Lantas, apa pesan yang ingin Ruby sampaikan dari lagu-lagu yang ia ciptakan? “Cinta kasih, perdamaian, dan persatuan,” tegasnya.

Sampai saat ini, ia masih rutin bermusik. Bahkan, ia berencana untuk merilis album ketiganya pada tahun 2017 ini.

Membangun jiwa

Bermusik menjadi warna keseharian Ruby di tengah kesibukan sebagai dokter gigi dan dosen. Ia masih rutin mendendangkan gitar sembari bernyanyi di ruang kerjanya.
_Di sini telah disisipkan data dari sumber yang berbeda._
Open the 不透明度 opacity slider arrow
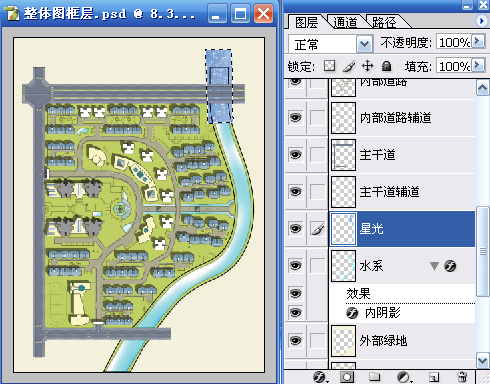Viewport: 490px width, 384px height. tap(478, 42)
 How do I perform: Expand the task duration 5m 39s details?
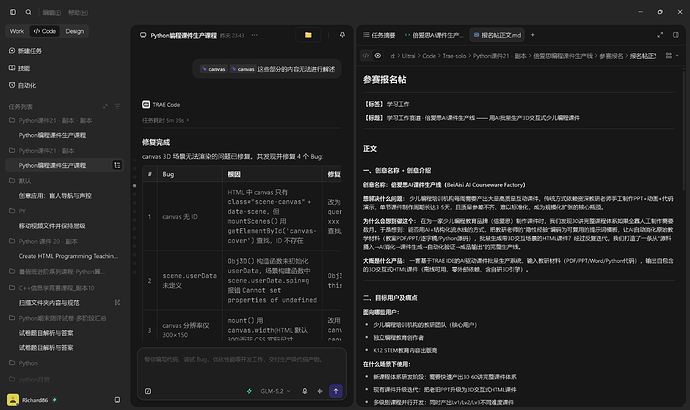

Di ruang praktik dokter gigi di rumahnya, dipenuhi dengan kaset-kaset musisi favoritnya.

“Saya bantu orang (praktik) sambil mendengarkan kaset gitu. Saya dengerin kaset sambil saya ajak ngomong. Kemudian, begitu ada ide, saya tulis,” tuturnya.

Ia menyatakan sikap setuju saat ditanya pengaruh baik musik terhadap kesehatan seseorang. Ia pernah mendapatkan pasien yang tekanan darahnya tinggi, namun seketika turun setelah pasien diajak mengalunkan lagu kesukaannya.

“Ada yang namanya music for health (musik untuk kesehatan, -red). Jadi, kalau dokter gigi tidak bisa berseni, berarti kurang pas. Itu sangat mendukung saya, jiwa saya, hidup saya ditakdirkan di kedokteran gigi,” imbuhnya.

Selain bermusik dan praktik, Ruby juga masih aktif melaksanakan Tri Dharma Perguruan Tinggi. Ia masih mendidik, membimbing, dan menguji penelitian mahasiswa S-1, S-2, dan S-3. Menurutnya, hidup harus seimbang antara ilmu pengetahuan, moral, dan seni.

Ke depan, ia berharap agar segenap sivitas akademika secara bersama-sama dapat membangun ruh UNAIR sesuai motto Excellence with Morality. Ia senantiasa mengingatkan kepada para pendidik untuk terus mencetak calon kaum intelektual dan cendekiawan baru.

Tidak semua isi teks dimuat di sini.